First, a quick reminder for myself: there’s an extremely good guide to regex on Andrew M. Kuchling’s pages.
Secondly, you don’t really *need* regex to parse for hashtags in a tweet – it’s a bit of overkill. The following code will do as well, and was written in 1 minute after searching 15 minutes in regex how to make certain to include hyphens ( – ) and other non-characters if they are put into the hashtag.
The regular expression that I find works quite well for all hashtags that don’t have a hyphen in it:
>>> hashtag = "This is a #hashtag #test-link #a should#not#work" >>> x = re.compile(r'\B#\w+') >>> x.findall(hashtag) ['#hashtag', '#test', '#a']
So the above code correctly finds all words beginning with a hashtage, and not the ones that contain a hashtag inside the word. Note that the hyphen and the word after it is not included.
This is the short code I wrote that does all I want:
>>> hashtag = "This is a #hashtag #test-link #a should#not#work" >>> for word in hashtag.split(): if word[0] == "#": print word #hashtag #test-link #a
In section 6 of the above-mentioned guide, Andrew states that in some cases string methods (like split) are faster than using regex. For simplicity, I’m going to use the latter code.

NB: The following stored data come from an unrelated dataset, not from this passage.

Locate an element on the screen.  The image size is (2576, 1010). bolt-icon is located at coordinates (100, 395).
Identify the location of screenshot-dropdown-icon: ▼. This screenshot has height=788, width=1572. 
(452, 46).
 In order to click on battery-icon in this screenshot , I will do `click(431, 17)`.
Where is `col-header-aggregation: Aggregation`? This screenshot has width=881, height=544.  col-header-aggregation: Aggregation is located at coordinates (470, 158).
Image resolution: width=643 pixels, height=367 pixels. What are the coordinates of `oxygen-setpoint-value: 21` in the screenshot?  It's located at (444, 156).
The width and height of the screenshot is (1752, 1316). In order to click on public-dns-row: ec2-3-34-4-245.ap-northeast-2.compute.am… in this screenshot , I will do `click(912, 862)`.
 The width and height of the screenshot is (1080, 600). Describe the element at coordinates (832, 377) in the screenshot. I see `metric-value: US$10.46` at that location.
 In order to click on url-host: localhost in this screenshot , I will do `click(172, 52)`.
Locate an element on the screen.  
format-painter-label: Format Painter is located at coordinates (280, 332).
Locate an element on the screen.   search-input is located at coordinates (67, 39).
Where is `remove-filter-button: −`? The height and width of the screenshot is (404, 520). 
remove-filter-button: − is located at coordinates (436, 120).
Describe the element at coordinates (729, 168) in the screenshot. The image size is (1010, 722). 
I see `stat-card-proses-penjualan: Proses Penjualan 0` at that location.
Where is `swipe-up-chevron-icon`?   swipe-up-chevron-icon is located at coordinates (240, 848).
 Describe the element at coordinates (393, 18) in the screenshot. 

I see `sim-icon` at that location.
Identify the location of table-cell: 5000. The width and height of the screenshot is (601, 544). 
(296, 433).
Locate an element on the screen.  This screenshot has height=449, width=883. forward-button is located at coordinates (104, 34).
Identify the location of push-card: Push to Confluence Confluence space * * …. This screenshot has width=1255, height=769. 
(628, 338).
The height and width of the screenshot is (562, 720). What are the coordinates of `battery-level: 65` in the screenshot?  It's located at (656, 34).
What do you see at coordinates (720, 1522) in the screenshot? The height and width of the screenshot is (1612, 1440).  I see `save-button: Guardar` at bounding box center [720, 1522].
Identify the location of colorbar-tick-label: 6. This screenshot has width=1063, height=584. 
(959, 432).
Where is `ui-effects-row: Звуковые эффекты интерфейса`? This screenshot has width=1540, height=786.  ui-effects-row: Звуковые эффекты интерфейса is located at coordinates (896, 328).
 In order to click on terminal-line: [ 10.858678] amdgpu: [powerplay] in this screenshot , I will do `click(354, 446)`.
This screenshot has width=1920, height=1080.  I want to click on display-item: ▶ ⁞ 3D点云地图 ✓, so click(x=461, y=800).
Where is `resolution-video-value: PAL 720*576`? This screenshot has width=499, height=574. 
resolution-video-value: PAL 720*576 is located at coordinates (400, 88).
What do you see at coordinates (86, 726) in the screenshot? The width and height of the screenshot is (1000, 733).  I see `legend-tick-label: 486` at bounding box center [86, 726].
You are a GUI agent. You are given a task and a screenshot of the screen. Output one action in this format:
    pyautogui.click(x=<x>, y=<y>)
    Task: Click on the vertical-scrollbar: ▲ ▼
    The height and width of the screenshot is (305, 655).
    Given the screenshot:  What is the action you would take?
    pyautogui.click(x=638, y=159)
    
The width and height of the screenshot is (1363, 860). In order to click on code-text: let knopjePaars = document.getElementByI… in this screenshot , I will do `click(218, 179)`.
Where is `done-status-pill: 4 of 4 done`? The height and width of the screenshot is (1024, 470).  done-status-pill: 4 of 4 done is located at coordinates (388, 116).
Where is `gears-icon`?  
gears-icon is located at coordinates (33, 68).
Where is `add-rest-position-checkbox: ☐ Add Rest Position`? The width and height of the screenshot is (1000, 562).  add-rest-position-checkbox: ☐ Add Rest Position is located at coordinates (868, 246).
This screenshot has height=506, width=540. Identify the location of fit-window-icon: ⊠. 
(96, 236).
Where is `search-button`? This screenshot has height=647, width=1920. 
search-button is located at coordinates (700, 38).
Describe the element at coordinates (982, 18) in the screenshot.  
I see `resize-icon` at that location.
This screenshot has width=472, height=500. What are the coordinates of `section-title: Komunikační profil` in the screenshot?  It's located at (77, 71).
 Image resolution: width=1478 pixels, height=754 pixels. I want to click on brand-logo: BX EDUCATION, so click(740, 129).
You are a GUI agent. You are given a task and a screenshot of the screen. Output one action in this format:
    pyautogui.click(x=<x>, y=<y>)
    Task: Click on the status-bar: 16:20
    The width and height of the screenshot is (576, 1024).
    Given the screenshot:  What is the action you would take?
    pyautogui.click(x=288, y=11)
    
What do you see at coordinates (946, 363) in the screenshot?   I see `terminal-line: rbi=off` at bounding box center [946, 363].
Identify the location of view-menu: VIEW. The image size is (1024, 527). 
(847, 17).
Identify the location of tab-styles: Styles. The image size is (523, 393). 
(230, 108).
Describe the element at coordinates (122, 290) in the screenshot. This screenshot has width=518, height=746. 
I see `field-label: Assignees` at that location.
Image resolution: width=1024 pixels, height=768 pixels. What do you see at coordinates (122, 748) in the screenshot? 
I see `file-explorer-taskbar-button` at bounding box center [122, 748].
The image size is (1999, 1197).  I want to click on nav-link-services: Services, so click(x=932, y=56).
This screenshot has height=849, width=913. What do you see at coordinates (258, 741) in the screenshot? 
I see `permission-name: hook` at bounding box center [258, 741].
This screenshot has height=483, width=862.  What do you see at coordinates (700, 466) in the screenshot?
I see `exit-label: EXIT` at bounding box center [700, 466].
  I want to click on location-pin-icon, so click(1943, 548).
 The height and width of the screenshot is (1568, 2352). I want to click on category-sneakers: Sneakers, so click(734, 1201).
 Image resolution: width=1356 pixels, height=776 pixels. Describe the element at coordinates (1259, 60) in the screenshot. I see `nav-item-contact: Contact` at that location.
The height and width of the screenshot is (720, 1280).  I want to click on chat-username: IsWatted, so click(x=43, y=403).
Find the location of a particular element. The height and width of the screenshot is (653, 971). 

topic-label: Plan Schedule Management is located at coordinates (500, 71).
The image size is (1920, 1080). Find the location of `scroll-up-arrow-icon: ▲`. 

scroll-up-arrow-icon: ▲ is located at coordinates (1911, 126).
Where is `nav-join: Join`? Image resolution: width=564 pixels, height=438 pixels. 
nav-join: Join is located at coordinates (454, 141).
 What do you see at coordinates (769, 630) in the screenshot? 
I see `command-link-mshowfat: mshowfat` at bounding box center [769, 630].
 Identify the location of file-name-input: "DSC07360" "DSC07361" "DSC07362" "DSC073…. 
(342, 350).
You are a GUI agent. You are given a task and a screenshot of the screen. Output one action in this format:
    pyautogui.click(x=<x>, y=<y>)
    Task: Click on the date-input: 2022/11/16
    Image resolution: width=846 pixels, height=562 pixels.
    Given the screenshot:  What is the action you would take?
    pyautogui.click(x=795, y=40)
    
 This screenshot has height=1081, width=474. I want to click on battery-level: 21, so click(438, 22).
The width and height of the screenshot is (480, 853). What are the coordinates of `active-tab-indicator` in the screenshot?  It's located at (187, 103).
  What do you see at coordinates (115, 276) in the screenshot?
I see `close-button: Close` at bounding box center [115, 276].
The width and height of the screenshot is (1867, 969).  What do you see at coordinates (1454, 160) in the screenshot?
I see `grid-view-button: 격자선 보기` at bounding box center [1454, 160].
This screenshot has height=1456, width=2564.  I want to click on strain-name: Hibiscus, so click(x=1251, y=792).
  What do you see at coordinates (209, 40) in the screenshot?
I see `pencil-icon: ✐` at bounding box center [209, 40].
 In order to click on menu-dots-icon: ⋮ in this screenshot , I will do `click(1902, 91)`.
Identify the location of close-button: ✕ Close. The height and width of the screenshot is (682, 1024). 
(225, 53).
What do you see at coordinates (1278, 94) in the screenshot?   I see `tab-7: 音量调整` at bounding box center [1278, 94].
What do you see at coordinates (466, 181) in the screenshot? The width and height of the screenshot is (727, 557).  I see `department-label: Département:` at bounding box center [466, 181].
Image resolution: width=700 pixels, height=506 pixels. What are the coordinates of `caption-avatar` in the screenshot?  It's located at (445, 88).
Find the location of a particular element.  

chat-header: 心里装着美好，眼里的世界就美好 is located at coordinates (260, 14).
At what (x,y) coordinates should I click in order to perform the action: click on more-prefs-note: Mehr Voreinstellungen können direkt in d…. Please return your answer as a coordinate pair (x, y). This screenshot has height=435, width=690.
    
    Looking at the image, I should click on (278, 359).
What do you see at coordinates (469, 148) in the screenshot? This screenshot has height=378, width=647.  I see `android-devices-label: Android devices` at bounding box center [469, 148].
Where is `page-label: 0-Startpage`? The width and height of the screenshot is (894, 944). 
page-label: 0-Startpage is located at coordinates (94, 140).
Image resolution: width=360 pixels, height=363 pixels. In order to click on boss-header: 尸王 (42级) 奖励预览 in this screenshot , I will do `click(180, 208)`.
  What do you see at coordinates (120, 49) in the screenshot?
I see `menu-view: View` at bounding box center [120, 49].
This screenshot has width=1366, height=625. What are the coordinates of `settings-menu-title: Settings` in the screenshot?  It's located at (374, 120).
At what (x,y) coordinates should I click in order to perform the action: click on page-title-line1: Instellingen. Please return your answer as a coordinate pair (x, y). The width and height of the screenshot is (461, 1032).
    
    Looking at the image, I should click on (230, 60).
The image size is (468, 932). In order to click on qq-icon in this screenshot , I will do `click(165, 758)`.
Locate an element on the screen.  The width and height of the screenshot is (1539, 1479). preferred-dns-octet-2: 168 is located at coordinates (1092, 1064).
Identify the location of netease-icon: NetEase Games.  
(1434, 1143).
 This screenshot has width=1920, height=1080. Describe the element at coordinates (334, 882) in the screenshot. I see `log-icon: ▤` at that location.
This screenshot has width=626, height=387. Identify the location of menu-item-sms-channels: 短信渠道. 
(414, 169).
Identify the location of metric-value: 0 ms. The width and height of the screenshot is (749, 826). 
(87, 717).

Update: Grrr – discovered that the tweets I am processing are in html so have href tags around them – which means ofcourse that there are no blanks for me to split words in. After another unsuccessful session with regex and just to continue I’ve used the BeautifulSoup html parsing library to get around that by stripping out all tags and then splitting the sentence up again. Probably not as efficient as immediately using regex, I’ll have to revisit this in the future.